On the way to the now gore-smattered cabin, one of the locals mutters that they’ve been sacrificing someone—a natural enough conclusion when body-parts are scattered around, I suppose. He says, “it ain’t Christian.” Well, yes and no. Sacrifice is at the putative heart of Christianity, although human sacrifice (beyond infidels and women) was never part of the picture. As is often the case with horror film tropes, the victim who has been dismembered is a woman. The guys whose deaths are shown are all shot. Now, I have no wish to attribute profundity where it clearly is not intended, but there does seem to be a metaphor here. Our society and its staid religion tolerate the victimization of some over others.

One of the hidden treasures of the best of horror movies is the social commentary. George Romero made an art form of it in Night of the Living Dead and its follow up Dawn of the Dead. Many other writer/directors have managed to do it quite effectively. We can critique our world when hidden behind the mask of the improbable. While the commentary for Cabin Fever may be entirely accidental, I still find a little redemptive value in it. That, I suppose, is the ultimate benefit of social commentary—it is true whether intentional or not. Is there a larger message here? I wonder if the fact that when women are victimized no one survives is pushing the metaphor a little too far. It’s hard to say; I’ve been working a little too much lately.


Unholy Brides

Hollywood is seldom accused of being a religious venue. Indeed, carrying on from an earlier distrust of theater as idle entertainment, some Christian groups early on deemed movies as tools of the devil. (Some relaxed that harsh assessment when Cecil B. DeMille came on the scene and started offering biblically based epics.) Many directors and writers, to judge from recent vapid box office successes, consider action or titillation sufficient to draw in the dollars. Yet, movies have often proven to be an outlet for the intellect as well, with profound, intricate, and important themes unfolding against the silver screen. The movies we watch reveal much about who we are. A surprising number of them, despite early evangelical concerns, have decidedly religious themes or messages. My regular readers know of my confession to being one of the monster kid generation, and as an adult I re-watch those movies with senses attuned to their religiosity.
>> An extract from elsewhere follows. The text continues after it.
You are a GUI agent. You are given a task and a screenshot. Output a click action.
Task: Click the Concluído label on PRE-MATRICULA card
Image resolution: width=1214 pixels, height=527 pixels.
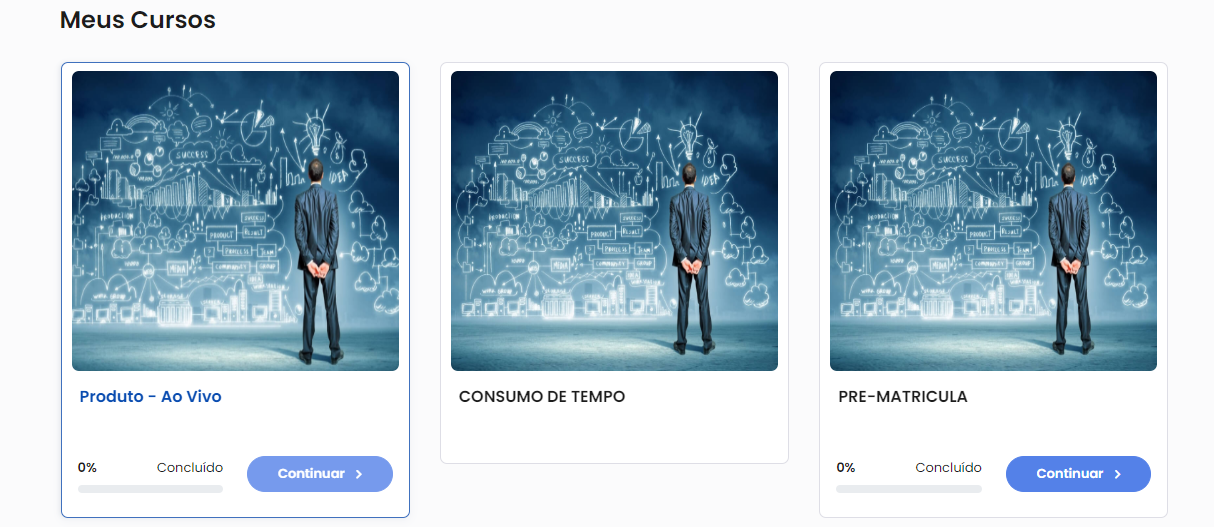949,467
Last night, as I watched The Bride of Frankenstein, I was repeatedly reminded of the role religion plays throughout the film. From the opening lines of Lord Byron through to the monster’s moral judgment on humanity as he is about to pull the switch, religious language, symbols, and implications practically tumble over each other to get to the audience. The concept of life—the divine prerogative—being absconded by human scientists forms the skeleton of this story based on Mary Wollstonecraft Shelley’s original work. While Shelley can hardly be considered the poster-girl for religious scruples, her work, and its adaptation into this movie, bristle with the implications of usurping the divine. In the words of Dr. Pretorius, “To a new world of gods and monsters!”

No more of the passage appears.